Looking to be a better than average late spring though looking through the weather patterns forming.
Mike Delisser
19-07-2012, 11:34 PM
Bugger, I was at Donnybrook a couple of weeks ago and didn't see any, got a trip there in Aug and wa hoping to avoid the snot weed.
alleycat
20-07-2012, 02:27 PM
Had a run up to donnybrook this morning, weed not too bad, might have to hit the chanells tunaticer, like you say im getting nothing but just legal or just unders near the banks, have not caught a 60cm flathead this year yet and thats out of hundreds..
Slider
27-07-2012, 11:23 AM
Plenty on the beach here at Teewah this morning.
For those interested in what snot weed is and why it gets so bad -
Snot weed is dead and decaying 'salps' - a marine animal that feeds on algae. With the increasing incidence of algal blooms due to the harvesting of fish and shellfish that feed on algae, combined with nurient run off, there is a lot of algae for the salps to feed on and they explode in number.

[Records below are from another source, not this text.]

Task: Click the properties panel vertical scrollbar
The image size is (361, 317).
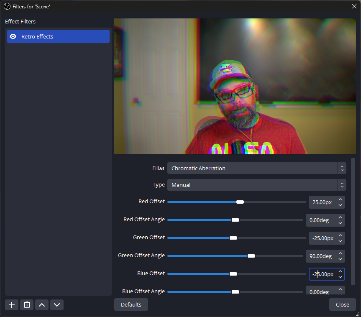Action: tap(353, 222)
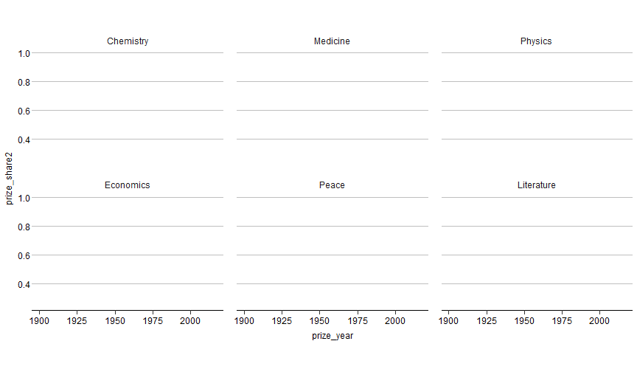The width and height of the screenshot is (637, 372).
Task: Click the Literature facet title
Action: 536,185
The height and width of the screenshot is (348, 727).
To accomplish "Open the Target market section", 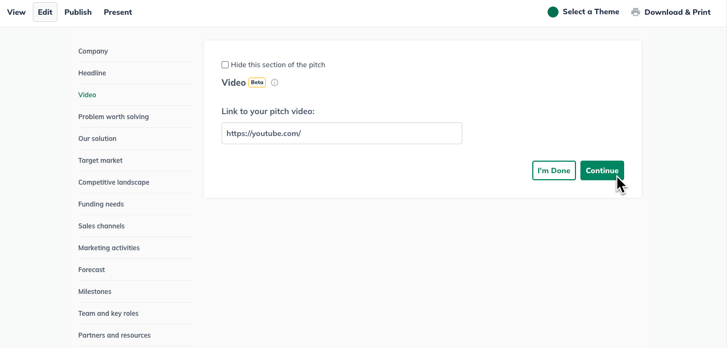I will coord(100,161).
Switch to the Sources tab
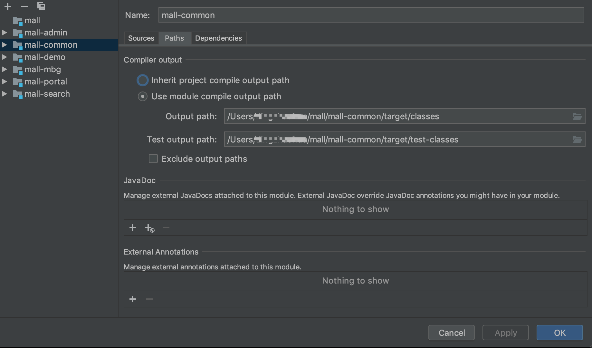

In winter, the algaes - lingbya/anaulus australis - can't proliferate in the colder water and it dies off. With the food source for the salps having gone, the exploded population of salps die off and wash into the shore, bays and estuaries through tidal movement.
tunaticer
27-07-2012, 03:44 PM
I disagree Slider, we have the salps wash ashore as the jelly like creatures they are, the brown snot weed we have here is algae and you can see it growing thickly on the bottom in shallow areas as a green algae then soon after it turns brown and becomes waterborne travelling with the tide.
The salps are on the foreshore as the clearish jellies ranging from a 5c piece size to about 10cm in length.

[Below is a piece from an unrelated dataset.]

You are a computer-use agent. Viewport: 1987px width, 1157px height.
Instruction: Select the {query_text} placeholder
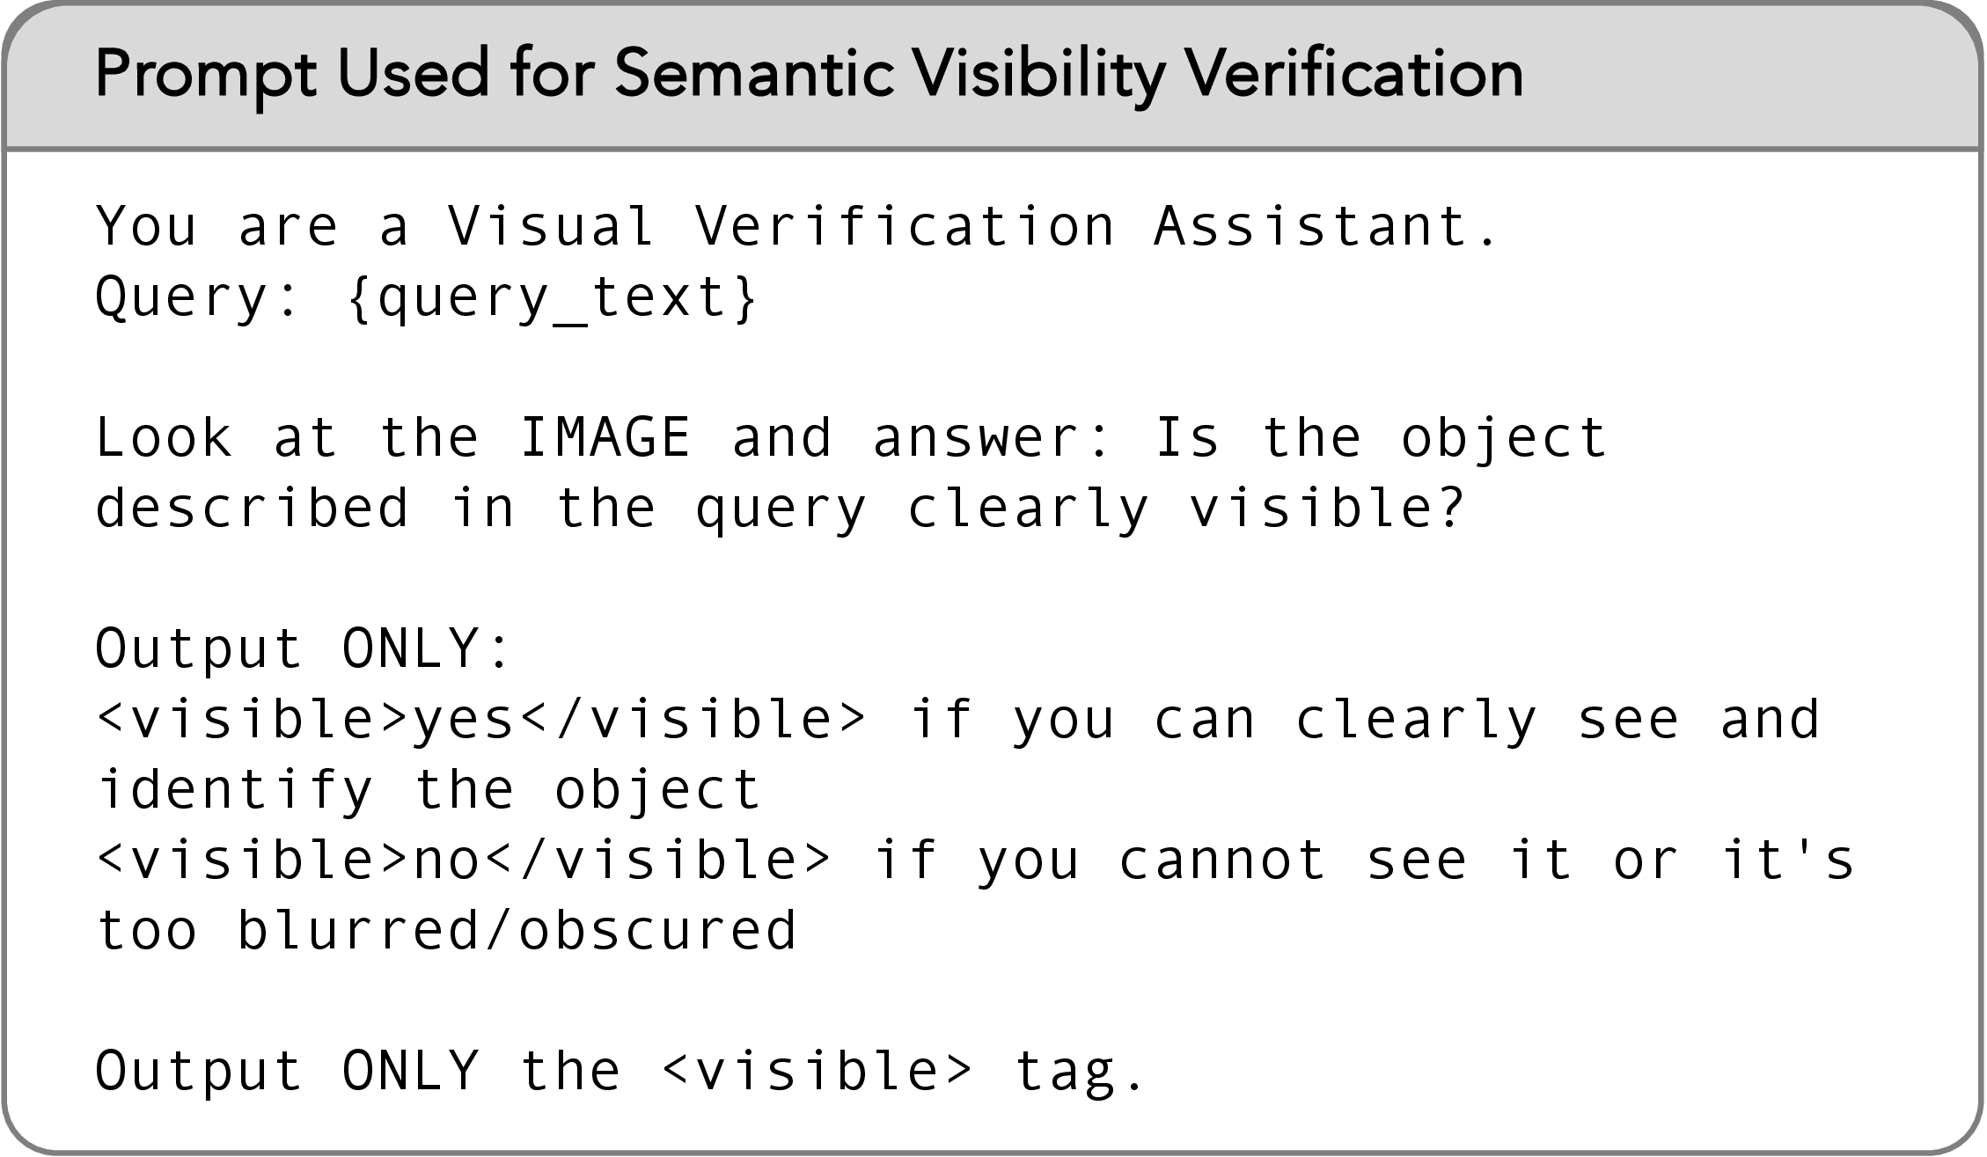point(552,299)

The entire bay and eastuaries is currently coated with algae both green and brown currently as happens in august every year. By mid to late Sept it has usually cleared enough for the fish to return and the fishing to start to improve.
softplasticsdude79
27-07-2012, 04:25 PM
Is there any snot weed at jumpinpin ?
choppa
27-07-2012, 04:35 PM
Is there any snot weed at jumpinpin ?
"boogered" if I know SPD79,,,,
sry,,, couldn't resist,,,
Slider
27-07-2012, 04:40 PM
You may well be right Tunaticer - I haven't studied it to any great degree. The bit of a look I had a few years ago pointed me in that direction. Seemed logical at the time ...
Just spent an hour washing the bloody stuff from under the Lux, whatever it is.